What this task involves:
Range to output from the entries below: the line containing "Task: Select the Attendance tab label" through the line containing "Viewport: 1052px width, 2277px height.". Set it down exactly, ends included, nothing else.

Provided records:
= Beginning of Section =
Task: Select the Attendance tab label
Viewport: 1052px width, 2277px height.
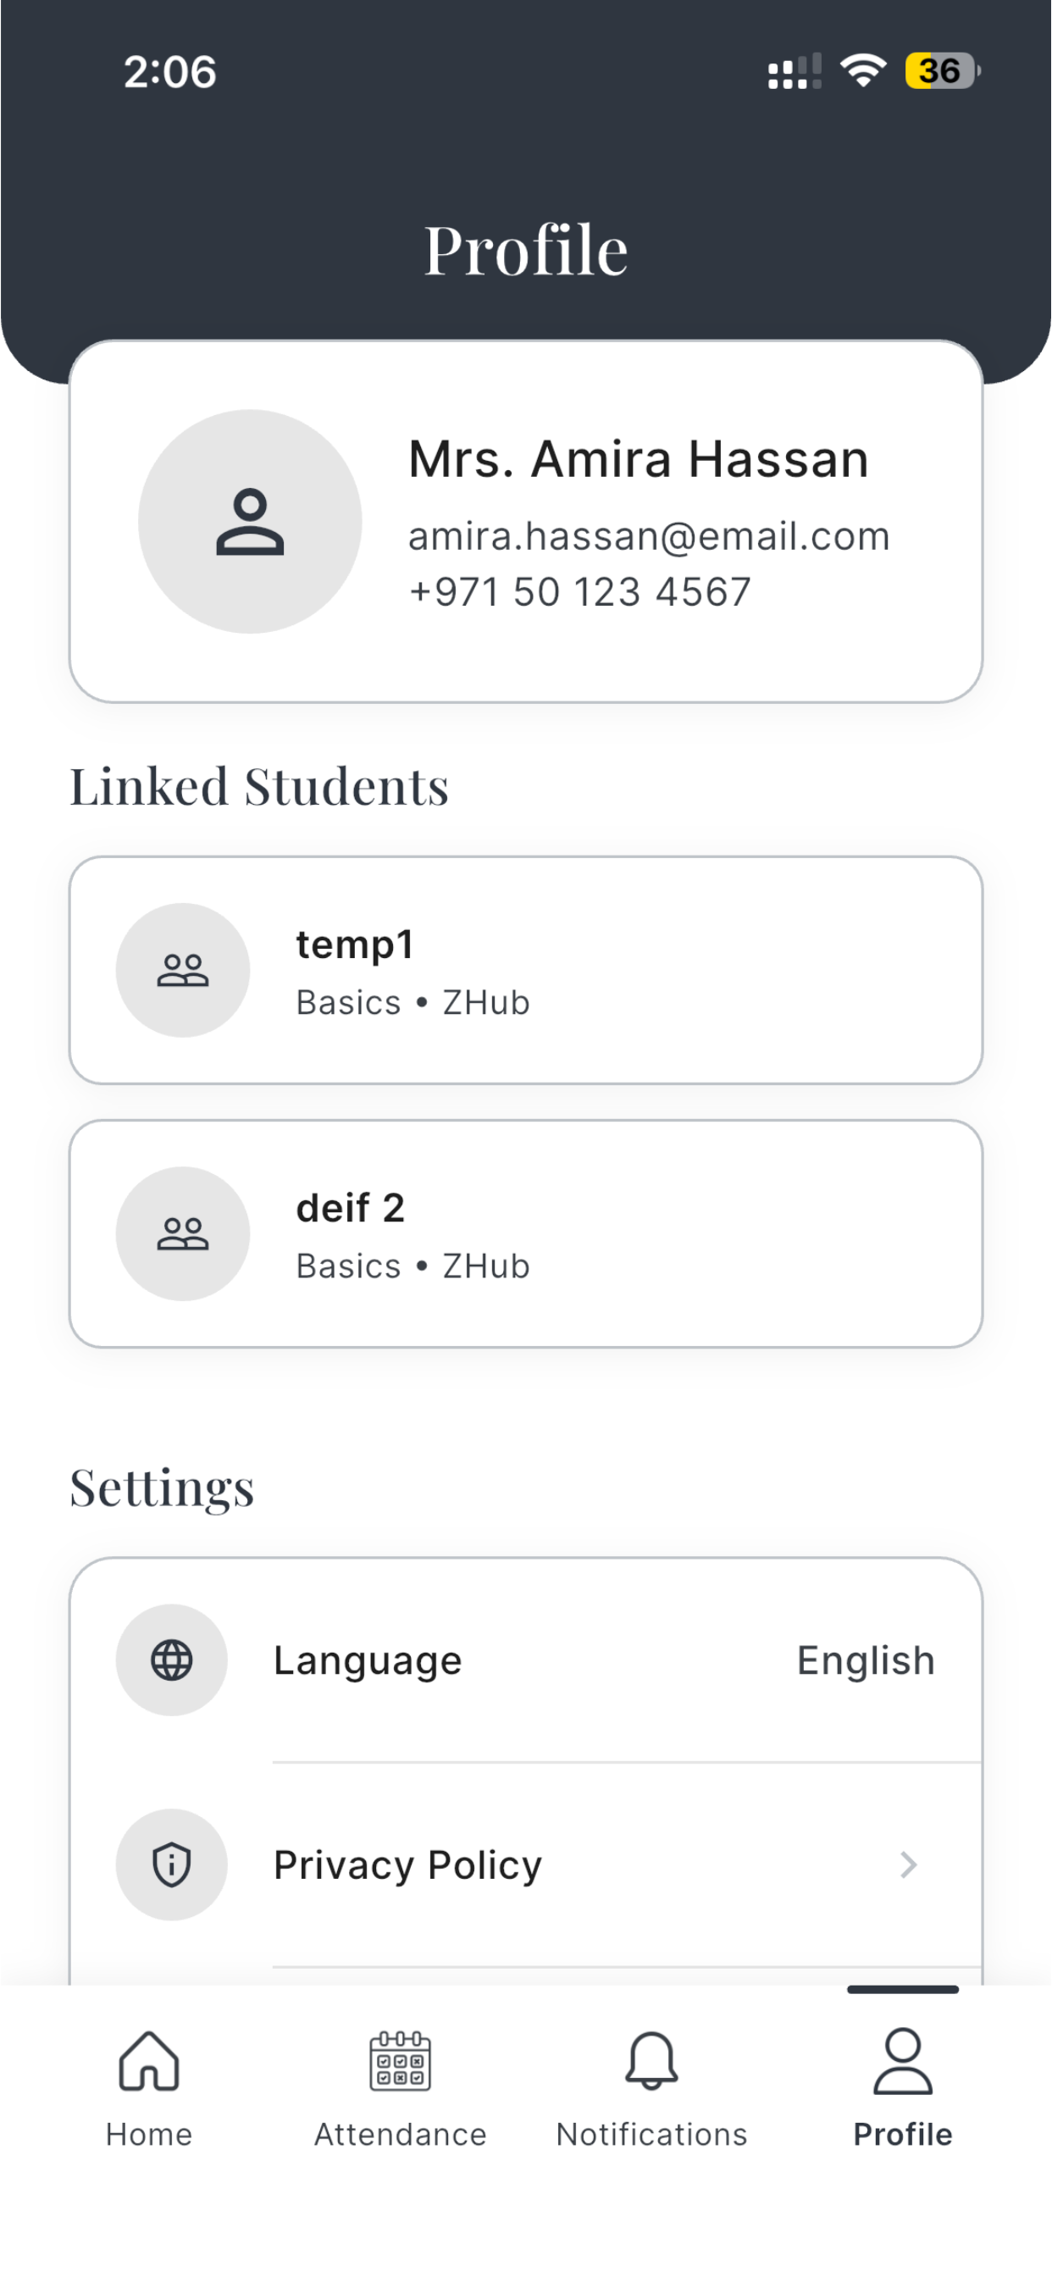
= End of Section =
= Beginning of Section =
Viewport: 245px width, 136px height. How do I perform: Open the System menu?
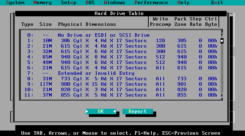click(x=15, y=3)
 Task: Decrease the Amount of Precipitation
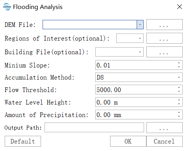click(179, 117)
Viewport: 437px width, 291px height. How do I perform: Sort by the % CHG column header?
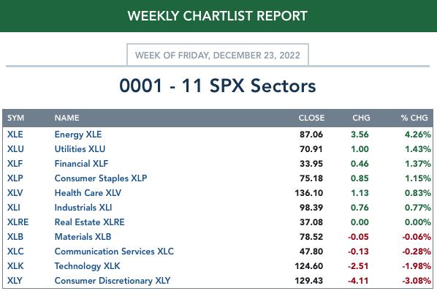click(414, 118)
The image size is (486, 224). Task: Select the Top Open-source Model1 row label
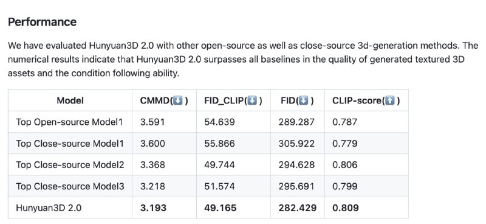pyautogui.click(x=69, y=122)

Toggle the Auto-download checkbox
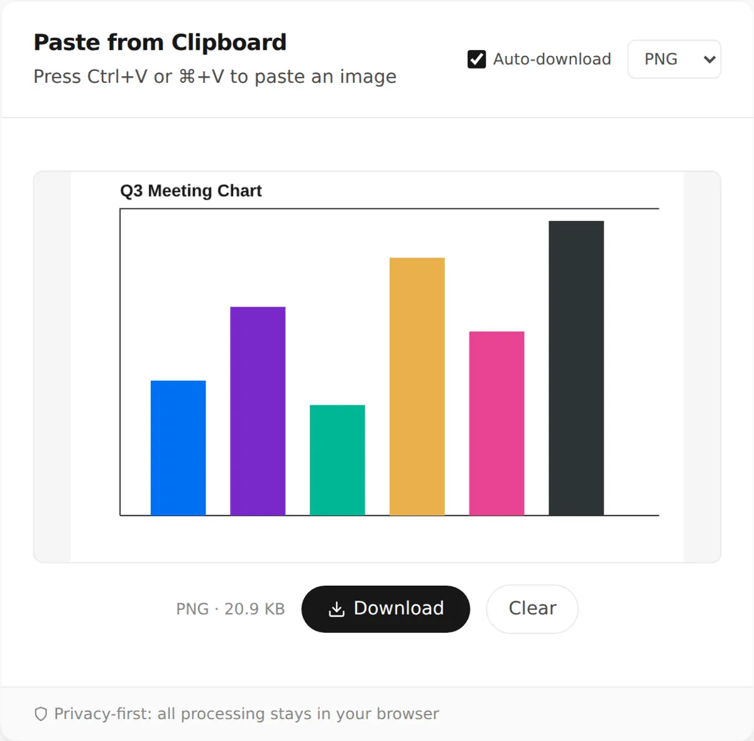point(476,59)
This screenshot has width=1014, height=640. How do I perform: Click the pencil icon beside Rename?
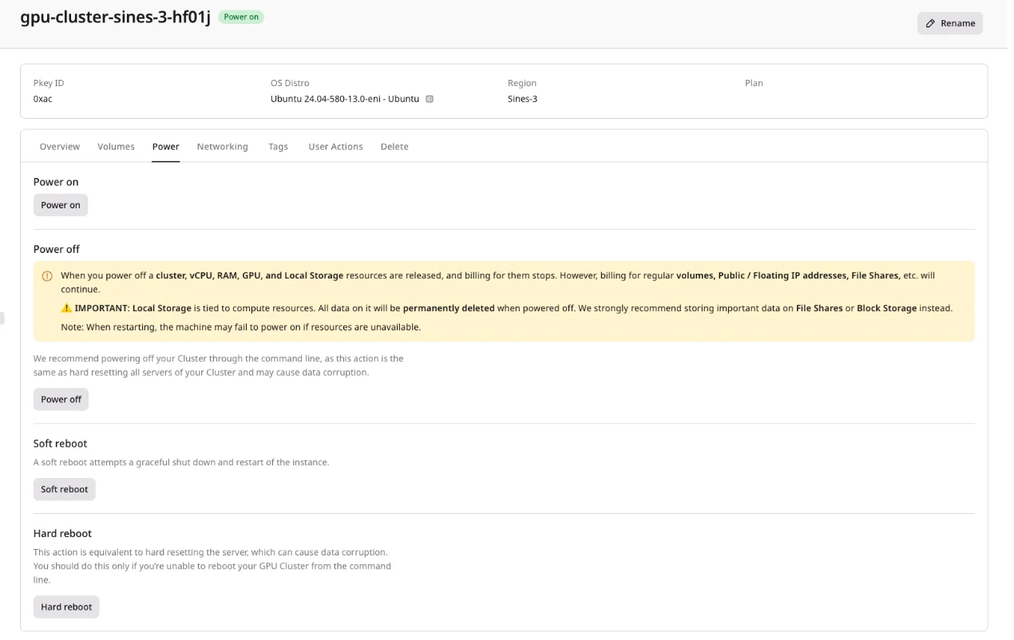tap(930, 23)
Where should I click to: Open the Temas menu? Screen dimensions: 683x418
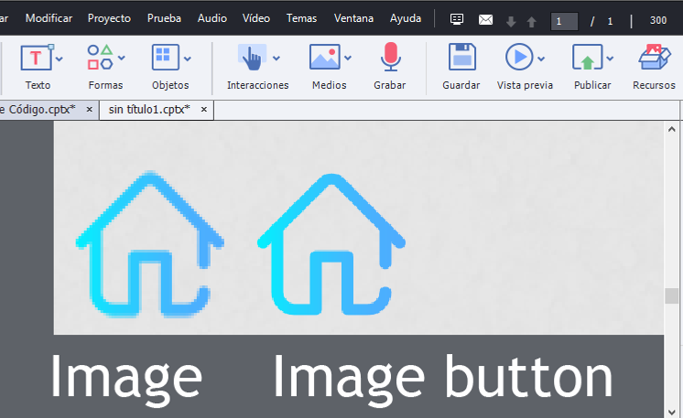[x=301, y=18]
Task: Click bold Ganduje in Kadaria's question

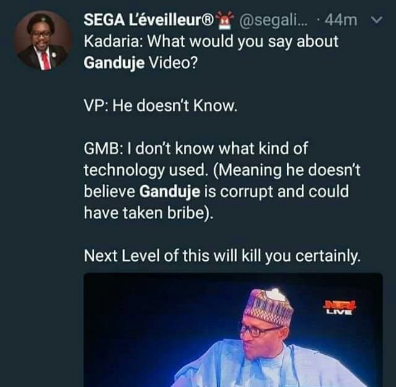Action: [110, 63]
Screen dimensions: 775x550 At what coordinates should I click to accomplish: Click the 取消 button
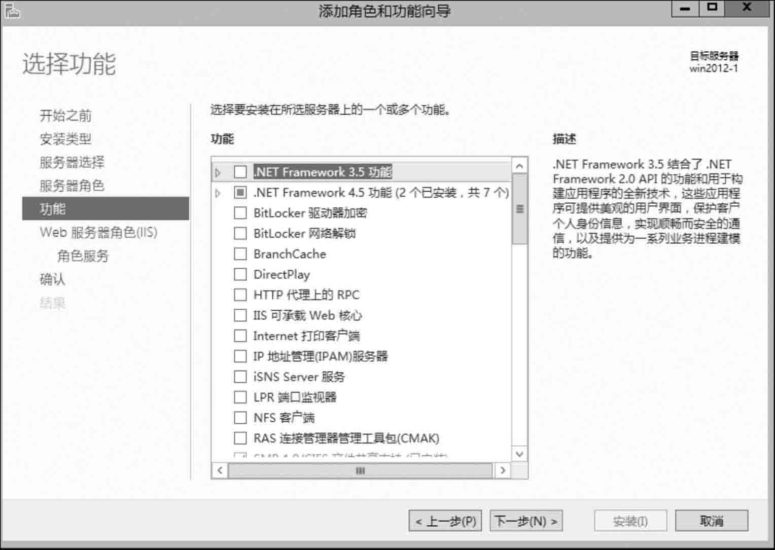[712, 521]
= End of Section =
= Beginning of Section =
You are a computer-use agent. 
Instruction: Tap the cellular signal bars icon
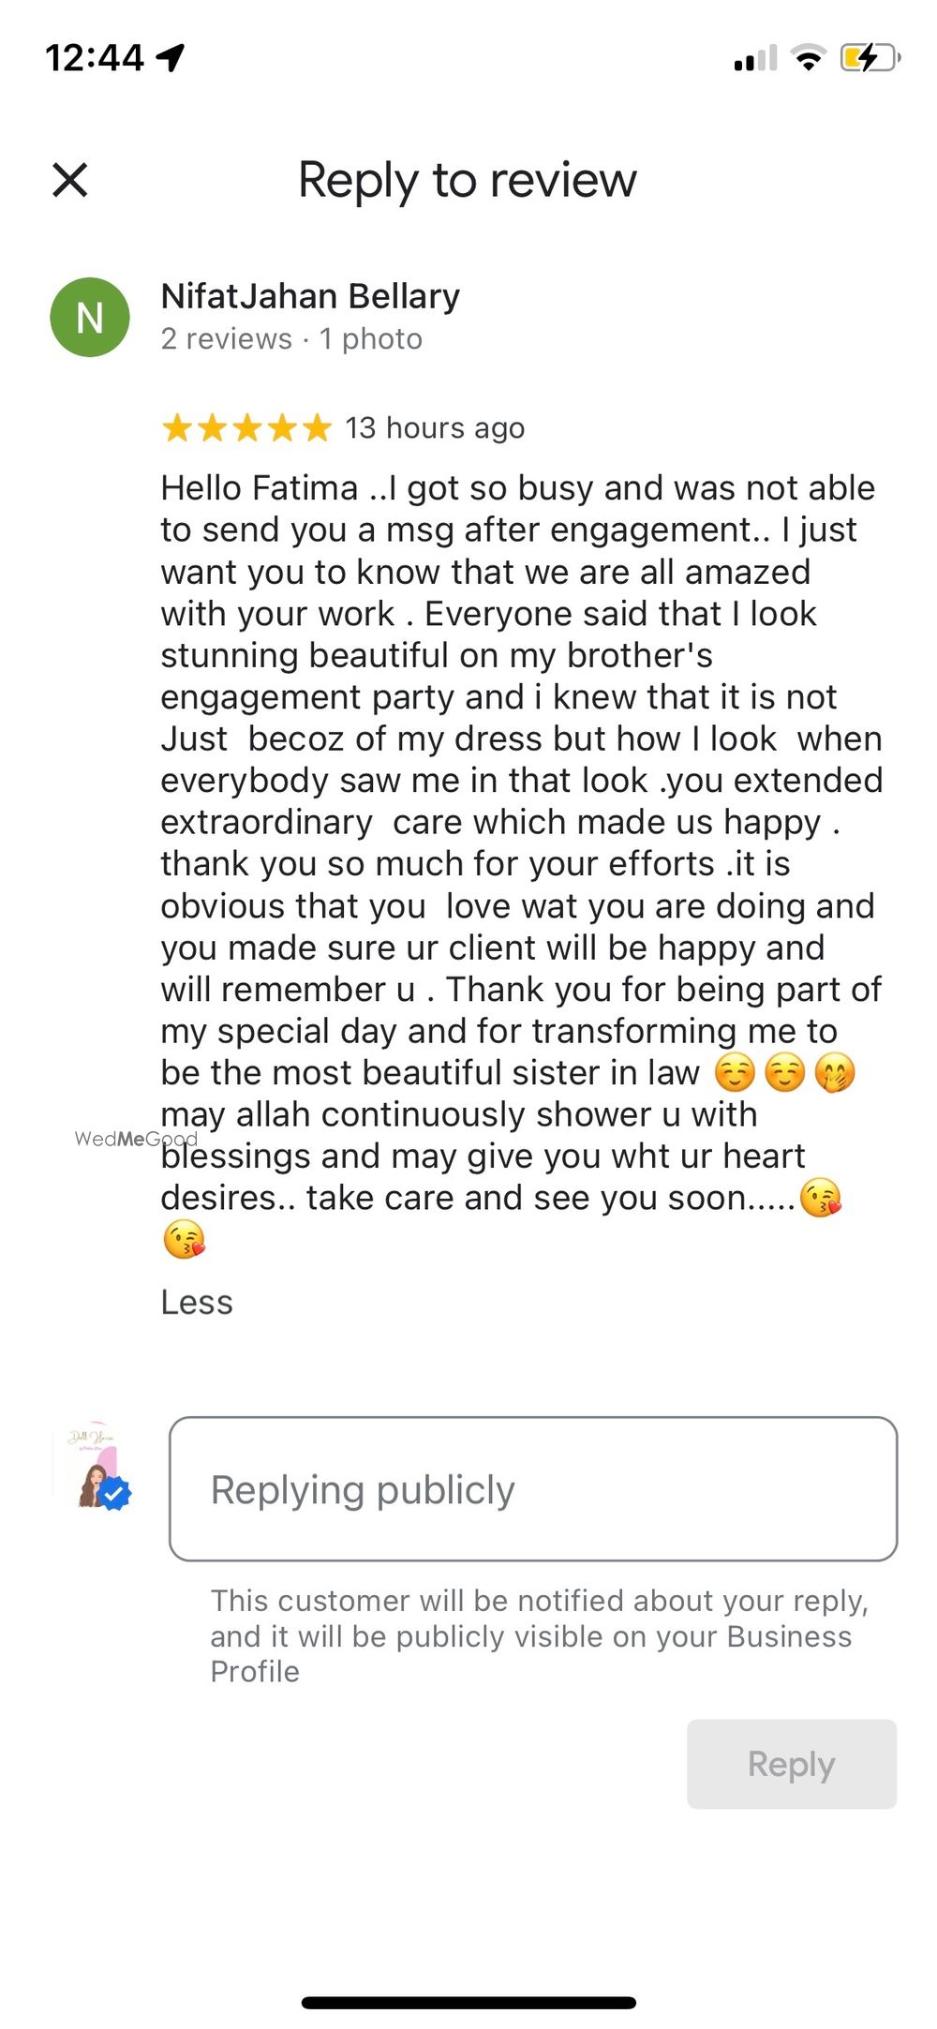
= End of Section =
Answer to this task:
Task: Select the Attendance tab label
Viewport: 1052px width, 2277px height.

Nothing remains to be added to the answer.